■ Task brief
This exercise calls for every record to be set down again, exactly and in full.

** Opening Input records block **

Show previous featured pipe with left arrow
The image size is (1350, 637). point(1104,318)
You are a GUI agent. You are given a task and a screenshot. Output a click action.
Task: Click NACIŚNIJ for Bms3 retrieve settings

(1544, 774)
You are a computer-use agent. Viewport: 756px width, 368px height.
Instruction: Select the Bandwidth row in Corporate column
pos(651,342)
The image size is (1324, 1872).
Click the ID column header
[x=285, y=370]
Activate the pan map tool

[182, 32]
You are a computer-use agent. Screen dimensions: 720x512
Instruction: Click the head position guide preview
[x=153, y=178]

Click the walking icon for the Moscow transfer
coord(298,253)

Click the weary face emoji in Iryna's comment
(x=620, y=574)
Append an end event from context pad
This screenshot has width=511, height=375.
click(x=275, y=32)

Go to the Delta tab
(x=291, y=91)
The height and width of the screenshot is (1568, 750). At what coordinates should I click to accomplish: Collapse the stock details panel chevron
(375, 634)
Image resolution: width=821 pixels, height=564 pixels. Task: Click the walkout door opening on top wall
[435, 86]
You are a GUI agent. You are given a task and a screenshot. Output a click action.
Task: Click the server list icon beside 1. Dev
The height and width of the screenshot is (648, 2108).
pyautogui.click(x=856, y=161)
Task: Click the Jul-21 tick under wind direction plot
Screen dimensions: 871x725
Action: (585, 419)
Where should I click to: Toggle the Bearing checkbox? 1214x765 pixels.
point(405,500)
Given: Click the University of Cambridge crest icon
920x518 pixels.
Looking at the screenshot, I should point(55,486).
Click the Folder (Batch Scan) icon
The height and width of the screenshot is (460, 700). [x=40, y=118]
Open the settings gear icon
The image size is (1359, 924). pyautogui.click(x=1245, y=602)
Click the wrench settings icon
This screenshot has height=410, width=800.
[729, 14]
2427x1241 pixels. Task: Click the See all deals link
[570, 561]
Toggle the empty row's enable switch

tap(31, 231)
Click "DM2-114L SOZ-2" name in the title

** Closing Input records block **

■ Response for this exercise
Show previous featured pipe with left arrow
The image size is (1350, 637). point(1104,318)
You are a GUI agent. You are given a task and a screenshot. Output a click action.
Task: Click NACIŚNIJ for Bms3 retrieve settings

(1544, 774)
You are a computer-use agent. Viewport: 756px width, 368px height.
Instruction: Select the Bandwidth row in Corporate column
pos(651,342)
The image size is (1324, 1872).
Click the ID column header
[x=285, y=370]
Activate the pan map tool

[182, 32]
You are a computer-use agent. Screen dimensions: 720x512
Instruction: Click the head position guide preview
[x=153, y=178]

Click the walking icon for the Moscow transfer
coord(298,253)

Click the weary face emoji in Iryna's comment
(x=620, y=574)
Append an end event from context pad
This screenshot has width=511, height=375.
click(x=275, y=32)

Go to the Delta tab
(x=291, y=91)
The height and width of the screenshot is (1568, 750). At what coordinates should I click to accomplish: Collapse the stock details panel chevron
(375, 634)
Image resolution: width=821 pixels, height=564 pixels. Task: Click the walkout door opening on top wall
[435, 86]
You are a GUI agent. You are given a task and a screenshot. Output a click action.
Task: Click the server list icon beside 1. Dev
The height and width of the screenshot is (648, 2108).
pyautogui.click(x=856, y=161)
Task: Click the Jul-21 tick under wind direction plot
Screen dimensions: 871x725
Action: (585, 419)
Where should I click to: Toggle the Bearing checkbox? 1214x765 pixels.
point(405,500)
Given: Click the University of Cambridge crest icon
920x518 pixels.
Looking at the screenshot, I should point(55,486).
Click the Folder (Batch Scan) icon
The height and width of the screenshot is (460, 700). [x=40, y=118]
Open the settings gear icon
The image size is (1359, 924). pyautogui.click(x=1245, y=602)
Click the wrench settings icon
This screenshot has height=410, width=800.
[729, 14]
2427x1241 pixels. Task: Click the See all deals link
[570, 561]
Toggle the empty row's enable switch

tap(31, 231)
Click "DM2-114L SOZ-2" name in the title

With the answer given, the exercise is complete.